• WHAT NEEDS TO BE DONE: Through the line that contains "Click trash icon", return the data below exactly, starting at its first line; leave the rest out.

(Beginning of INFORMATION)

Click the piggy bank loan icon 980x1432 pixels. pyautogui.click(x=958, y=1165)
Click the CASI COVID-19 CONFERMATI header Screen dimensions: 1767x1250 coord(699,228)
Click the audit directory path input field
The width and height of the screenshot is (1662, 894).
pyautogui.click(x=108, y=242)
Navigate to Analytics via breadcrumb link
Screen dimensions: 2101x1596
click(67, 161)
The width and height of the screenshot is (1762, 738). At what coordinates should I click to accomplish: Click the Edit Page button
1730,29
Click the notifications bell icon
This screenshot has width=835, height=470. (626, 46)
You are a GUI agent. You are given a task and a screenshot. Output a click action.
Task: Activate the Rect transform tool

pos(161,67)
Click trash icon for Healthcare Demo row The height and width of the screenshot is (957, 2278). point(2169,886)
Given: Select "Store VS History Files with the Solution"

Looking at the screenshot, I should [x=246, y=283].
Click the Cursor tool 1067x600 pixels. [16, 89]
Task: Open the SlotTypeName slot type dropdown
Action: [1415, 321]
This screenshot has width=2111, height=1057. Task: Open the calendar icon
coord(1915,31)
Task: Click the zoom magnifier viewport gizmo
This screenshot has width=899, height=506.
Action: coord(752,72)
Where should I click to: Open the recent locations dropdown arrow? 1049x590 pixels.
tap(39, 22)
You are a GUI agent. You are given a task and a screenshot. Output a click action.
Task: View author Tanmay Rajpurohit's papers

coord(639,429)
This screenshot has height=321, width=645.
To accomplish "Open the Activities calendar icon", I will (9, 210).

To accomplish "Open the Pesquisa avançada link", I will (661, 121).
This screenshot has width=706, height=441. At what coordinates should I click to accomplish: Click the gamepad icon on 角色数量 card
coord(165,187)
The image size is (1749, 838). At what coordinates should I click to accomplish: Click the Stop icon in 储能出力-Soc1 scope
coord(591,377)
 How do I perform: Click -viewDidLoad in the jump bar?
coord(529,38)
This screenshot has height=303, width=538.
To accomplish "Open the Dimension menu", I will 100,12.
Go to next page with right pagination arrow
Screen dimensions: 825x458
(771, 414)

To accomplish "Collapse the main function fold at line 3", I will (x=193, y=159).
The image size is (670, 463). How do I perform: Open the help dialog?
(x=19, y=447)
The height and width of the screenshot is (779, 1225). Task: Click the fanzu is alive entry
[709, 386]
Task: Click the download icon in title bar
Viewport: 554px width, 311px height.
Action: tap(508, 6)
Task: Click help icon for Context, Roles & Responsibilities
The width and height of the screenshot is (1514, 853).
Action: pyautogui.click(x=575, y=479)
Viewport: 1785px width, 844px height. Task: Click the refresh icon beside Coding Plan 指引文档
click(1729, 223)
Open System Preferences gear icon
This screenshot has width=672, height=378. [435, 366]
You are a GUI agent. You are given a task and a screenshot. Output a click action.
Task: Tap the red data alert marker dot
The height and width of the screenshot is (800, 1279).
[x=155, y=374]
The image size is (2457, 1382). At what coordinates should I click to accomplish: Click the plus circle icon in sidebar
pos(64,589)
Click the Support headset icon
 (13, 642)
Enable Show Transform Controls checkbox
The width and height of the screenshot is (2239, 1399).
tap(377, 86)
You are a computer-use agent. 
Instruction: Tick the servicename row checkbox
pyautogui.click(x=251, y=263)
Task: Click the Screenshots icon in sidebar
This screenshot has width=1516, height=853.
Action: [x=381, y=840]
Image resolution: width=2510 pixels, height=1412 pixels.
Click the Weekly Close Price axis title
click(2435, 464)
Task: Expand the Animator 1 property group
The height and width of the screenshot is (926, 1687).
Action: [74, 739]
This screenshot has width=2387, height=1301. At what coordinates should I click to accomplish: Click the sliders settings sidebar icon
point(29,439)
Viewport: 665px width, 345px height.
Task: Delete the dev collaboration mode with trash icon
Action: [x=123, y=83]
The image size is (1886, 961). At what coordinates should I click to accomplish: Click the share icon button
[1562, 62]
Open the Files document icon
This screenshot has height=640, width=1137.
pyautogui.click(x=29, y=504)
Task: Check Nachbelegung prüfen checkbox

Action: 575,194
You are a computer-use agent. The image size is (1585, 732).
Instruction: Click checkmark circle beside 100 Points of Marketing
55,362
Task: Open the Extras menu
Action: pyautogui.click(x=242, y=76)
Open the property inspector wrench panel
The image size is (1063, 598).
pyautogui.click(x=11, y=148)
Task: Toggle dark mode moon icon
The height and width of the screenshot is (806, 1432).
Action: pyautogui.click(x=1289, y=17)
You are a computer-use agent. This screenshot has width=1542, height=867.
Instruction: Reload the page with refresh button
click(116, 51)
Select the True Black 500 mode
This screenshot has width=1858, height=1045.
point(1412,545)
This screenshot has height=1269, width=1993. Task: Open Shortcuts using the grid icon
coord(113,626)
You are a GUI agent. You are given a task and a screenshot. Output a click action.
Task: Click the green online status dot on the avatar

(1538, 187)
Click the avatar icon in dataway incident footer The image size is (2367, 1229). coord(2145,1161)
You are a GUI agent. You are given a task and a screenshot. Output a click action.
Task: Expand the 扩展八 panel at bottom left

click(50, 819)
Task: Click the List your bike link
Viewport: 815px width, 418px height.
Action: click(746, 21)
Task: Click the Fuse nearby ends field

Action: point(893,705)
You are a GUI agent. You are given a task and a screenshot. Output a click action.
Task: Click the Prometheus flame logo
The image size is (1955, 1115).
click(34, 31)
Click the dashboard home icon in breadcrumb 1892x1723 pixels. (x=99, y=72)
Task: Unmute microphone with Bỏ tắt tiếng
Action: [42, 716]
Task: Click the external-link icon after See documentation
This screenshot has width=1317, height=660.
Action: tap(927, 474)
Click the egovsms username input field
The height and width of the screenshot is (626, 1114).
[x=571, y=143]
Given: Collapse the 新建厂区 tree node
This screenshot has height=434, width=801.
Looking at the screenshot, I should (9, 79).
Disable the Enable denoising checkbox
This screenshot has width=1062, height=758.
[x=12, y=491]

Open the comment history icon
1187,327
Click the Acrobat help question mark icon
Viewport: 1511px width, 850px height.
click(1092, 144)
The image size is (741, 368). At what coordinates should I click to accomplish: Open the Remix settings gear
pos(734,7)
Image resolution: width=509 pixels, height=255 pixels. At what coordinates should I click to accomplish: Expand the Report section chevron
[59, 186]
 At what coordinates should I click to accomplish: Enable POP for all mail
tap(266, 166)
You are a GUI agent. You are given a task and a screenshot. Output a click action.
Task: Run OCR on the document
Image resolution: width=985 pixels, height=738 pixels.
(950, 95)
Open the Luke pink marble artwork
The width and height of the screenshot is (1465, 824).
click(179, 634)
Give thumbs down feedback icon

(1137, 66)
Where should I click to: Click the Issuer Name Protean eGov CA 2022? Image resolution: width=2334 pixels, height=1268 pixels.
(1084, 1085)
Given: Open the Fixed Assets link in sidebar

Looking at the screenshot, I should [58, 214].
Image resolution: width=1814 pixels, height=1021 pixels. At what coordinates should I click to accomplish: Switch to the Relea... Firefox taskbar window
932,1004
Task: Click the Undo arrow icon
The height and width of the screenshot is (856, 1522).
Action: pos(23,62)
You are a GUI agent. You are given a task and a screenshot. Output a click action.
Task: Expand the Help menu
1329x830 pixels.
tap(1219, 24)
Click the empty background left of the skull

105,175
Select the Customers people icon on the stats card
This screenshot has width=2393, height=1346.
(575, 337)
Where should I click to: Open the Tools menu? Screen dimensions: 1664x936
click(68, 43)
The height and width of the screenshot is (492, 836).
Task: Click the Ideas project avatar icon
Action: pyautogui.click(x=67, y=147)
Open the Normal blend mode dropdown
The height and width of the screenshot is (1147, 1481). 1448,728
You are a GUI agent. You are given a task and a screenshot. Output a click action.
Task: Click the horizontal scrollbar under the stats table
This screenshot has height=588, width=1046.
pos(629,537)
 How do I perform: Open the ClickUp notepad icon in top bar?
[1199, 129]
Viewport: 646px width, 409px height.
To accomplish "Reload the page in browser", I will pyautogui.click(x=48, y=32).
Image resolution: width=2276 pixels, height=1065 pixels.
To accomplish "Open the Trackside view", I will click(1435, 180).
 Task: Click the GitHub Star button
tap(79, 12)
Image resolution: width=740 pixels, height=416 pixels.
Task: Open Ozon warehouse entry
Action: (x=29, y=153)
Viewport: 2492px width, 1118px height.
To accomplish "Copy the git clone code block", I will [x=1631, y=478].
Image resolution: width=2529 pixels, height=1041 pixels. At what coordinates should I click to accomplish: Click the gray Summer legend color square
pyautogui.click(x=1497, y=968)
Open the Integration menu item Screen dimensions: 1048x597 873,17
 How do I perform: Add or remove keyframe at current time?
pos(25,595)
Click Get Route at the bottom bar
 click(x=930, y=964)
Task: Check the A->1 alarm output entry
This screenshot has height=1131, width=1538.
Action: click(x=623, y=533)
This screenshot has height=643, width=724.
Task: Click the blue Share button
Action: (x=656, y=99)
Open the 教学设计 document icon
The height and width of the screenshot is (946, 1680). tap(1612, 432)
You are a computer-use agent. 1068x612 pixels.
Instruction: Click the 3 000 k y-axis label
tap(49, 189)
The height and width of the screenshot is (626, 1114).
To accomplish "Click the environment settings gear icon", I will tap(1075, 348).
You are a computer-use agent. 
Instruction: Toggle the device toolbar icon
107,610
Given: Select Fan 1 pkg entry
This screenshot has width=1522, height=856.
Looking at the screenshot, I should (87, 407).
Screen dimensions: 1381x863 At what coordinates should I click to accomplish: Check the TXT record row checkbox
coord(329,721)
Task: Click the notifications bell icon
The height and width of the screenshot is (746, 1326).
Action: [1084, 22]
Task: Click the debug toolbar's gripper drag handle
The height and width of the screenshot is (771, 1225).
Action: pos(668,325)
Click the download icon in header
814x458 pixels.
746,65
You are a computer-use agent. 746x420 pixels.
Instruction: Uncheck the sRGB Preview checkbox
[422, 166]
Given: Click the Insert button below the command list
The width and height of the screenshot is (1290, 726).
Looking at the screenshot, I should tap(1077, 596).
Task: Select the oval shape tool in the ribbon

(End of INFORMATION)

• RESPONSE TO THIS EXERCISE:
Click the piggy bank loan icon 980x1432 pixels. pyautogui.click(x=958, y=1165)
Click the CASI COVID-19 CONFERMATI header Screen dimensions: 1767x1250 coord(699,228)
Click the audit directory path input field
The width and height of the screenshot is (1662, 894).
pyautogui.click(x=108, y=242)
Navigate to Analytics via breadcrumb link
Screen dimensions: 2101x1596
click(67, 161)
The width and height of the screenshot is (1762, 738). At what coordinates should I click to accomplish: Click the Edit Page button
1730,29
Click the notifications bell icon
This screenshot has width=835, height=470. (626, 46)
You are a GUI agent. You are given a task and a screenshot. Output a click action.
Task: Activate the Rect transform tool

pos(161,67)
Click trash icon for Healthcare Demo row The height and width of the screenshot is (957, 2278). point(2169,886)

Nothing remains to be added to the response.